Me, working on "research subsection" for the past 7 or so hours intermittently:

Molecular Biology

"Molecular biologists unravel the complexities of life at the most fundamental level, studying the structure and function of molecules that make up cells. Their work advances our understanding of genetics, protein interactions, and cellular processes, driving breakthroughs in medicine, biotechnology, and environmental science.
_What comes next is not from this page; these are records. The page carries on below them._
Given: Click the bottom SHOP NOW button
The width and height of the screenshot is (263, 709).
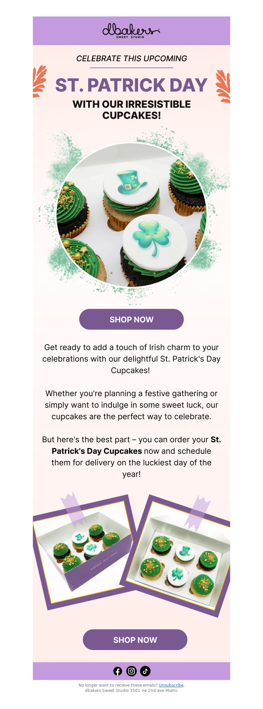Looking at the screenshot, I should [x=135, y=640].
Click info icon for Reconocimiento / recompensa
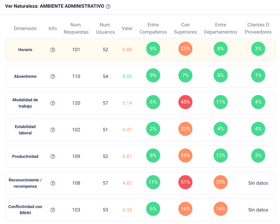280x224 pixels. point(53,183)

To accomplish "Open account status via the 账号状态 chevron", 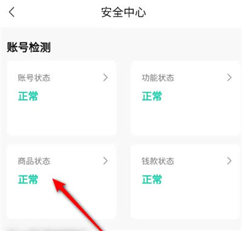I will [x=105, y=77].
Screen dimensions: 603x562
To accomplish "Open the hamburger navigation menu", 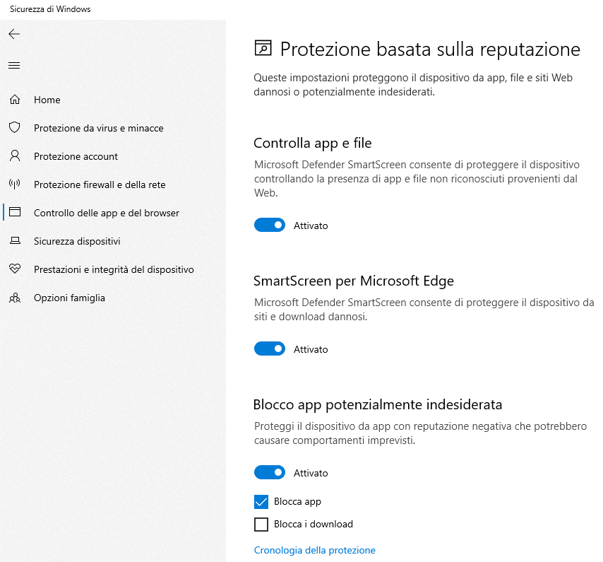I will [x=14, y=65].
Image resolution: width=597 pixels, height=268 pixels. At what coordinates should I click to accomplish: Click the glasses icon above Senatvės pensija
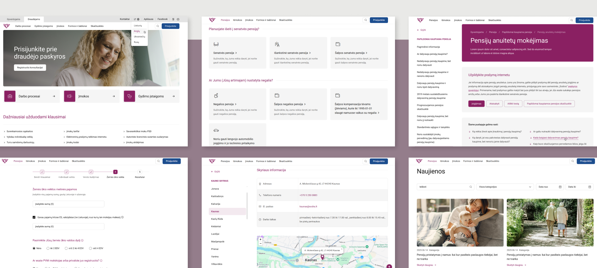[216, 44]

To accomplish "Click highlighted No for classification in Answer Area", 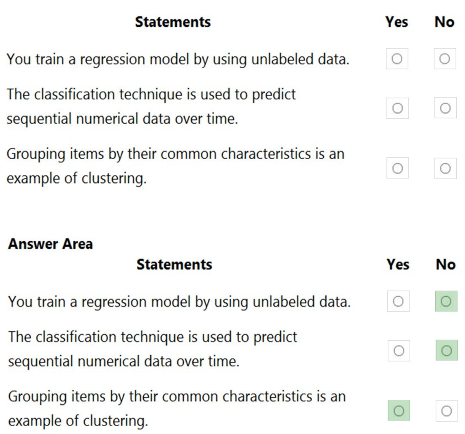I will 446,351.
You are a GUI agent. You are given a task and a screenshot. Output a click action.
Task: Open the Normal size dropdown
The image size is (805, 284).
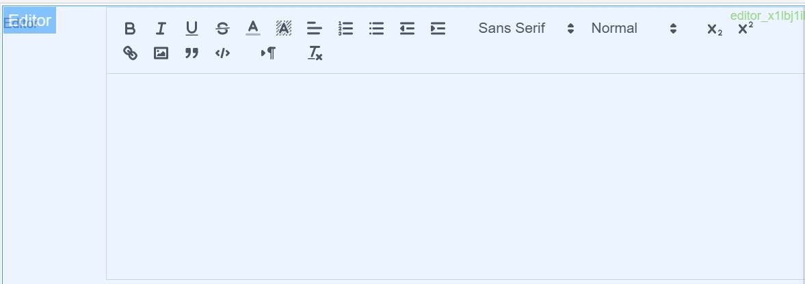[x=633, y=29]
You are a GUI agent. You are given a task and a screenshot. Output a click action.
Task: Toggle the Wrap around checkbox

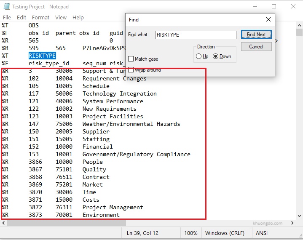131,70
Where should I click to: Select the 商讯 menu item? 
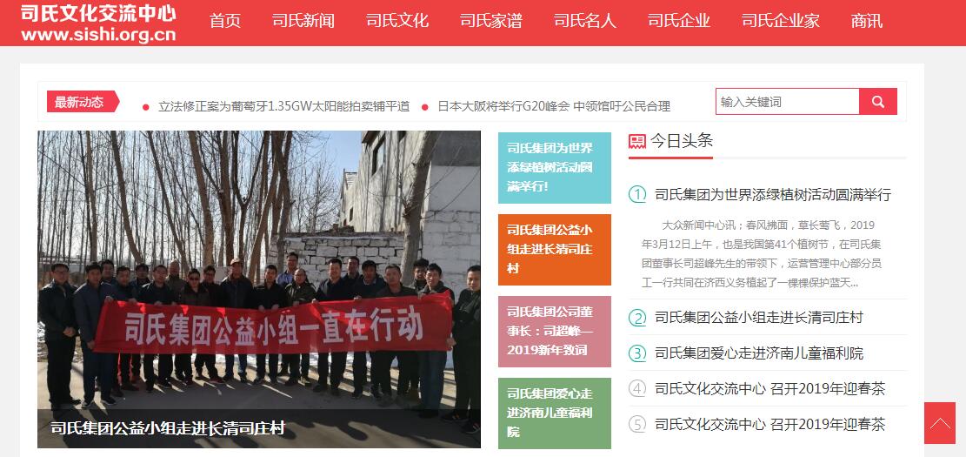coord(867,21)
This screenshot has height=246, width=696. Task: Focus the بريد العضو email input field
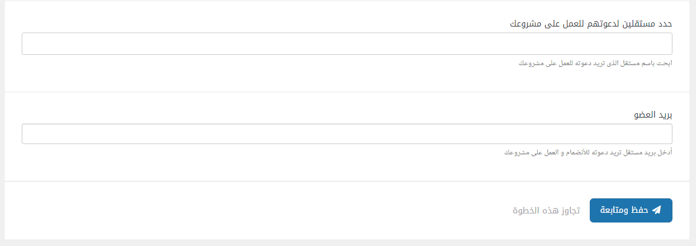click(x=347, y=134)
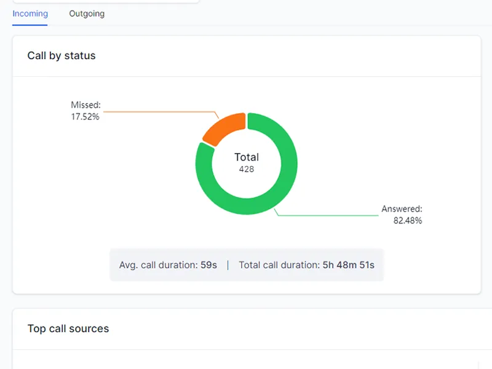The image size is (492, 369).
Task: Click the orange Missed donut segment
Action: coord(224,127)
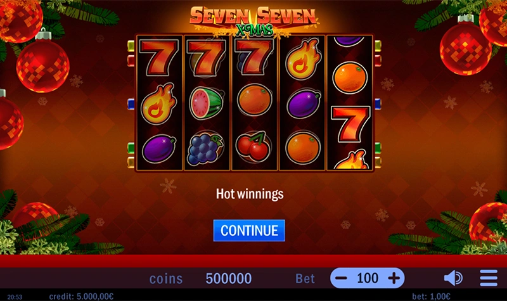Click the flame symbol on reel four
507x301 pixels.
pyautogui.click(x=304, y=60)

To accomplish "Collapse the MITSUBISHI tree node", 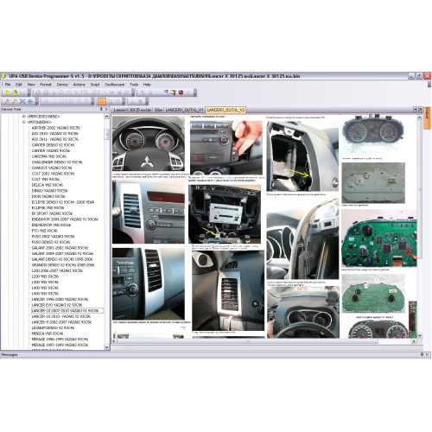I will (x=23, y=122).
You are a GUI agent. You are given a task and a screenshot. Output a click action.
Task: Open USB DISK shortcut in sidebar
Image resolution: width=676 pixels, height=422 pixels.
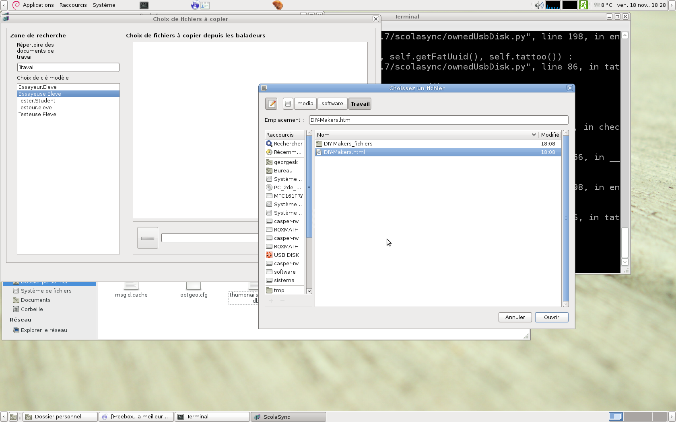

Through cutting-edge research, molecular biologists are at the forefront of discovering the molecular mechanisms that govern life, contributing to innovations that shape the future of science and healthcare."

Two options for a Researcher’s career

Stay in academia — explore my own research ideas, research topic closest to my heart, work on what I find the most important and overlooked  BUT: have to apply for grants all the time have to switch places and universities fear of career end every time a grant does not come huge stress from too much work not enough time for actual research

Work in industry — in a pharmaceutical company in my case, contribute directly to healthcare, make direct impact, have permanent job BUT: working on ideas of other people having to keep my inventions/research a secret and not openly share so anybody could use it the topic I find the most important will stay overlooked my ideas will not be explored I am not sure if that kind of work will fulfill me

Genuinely, I am not sure what to chose now. I used to be 100% sure I want to do my own research. I am bursting with ideas that nobody else could focus on! But lately I have been under so much stress that I am not so sure anymore.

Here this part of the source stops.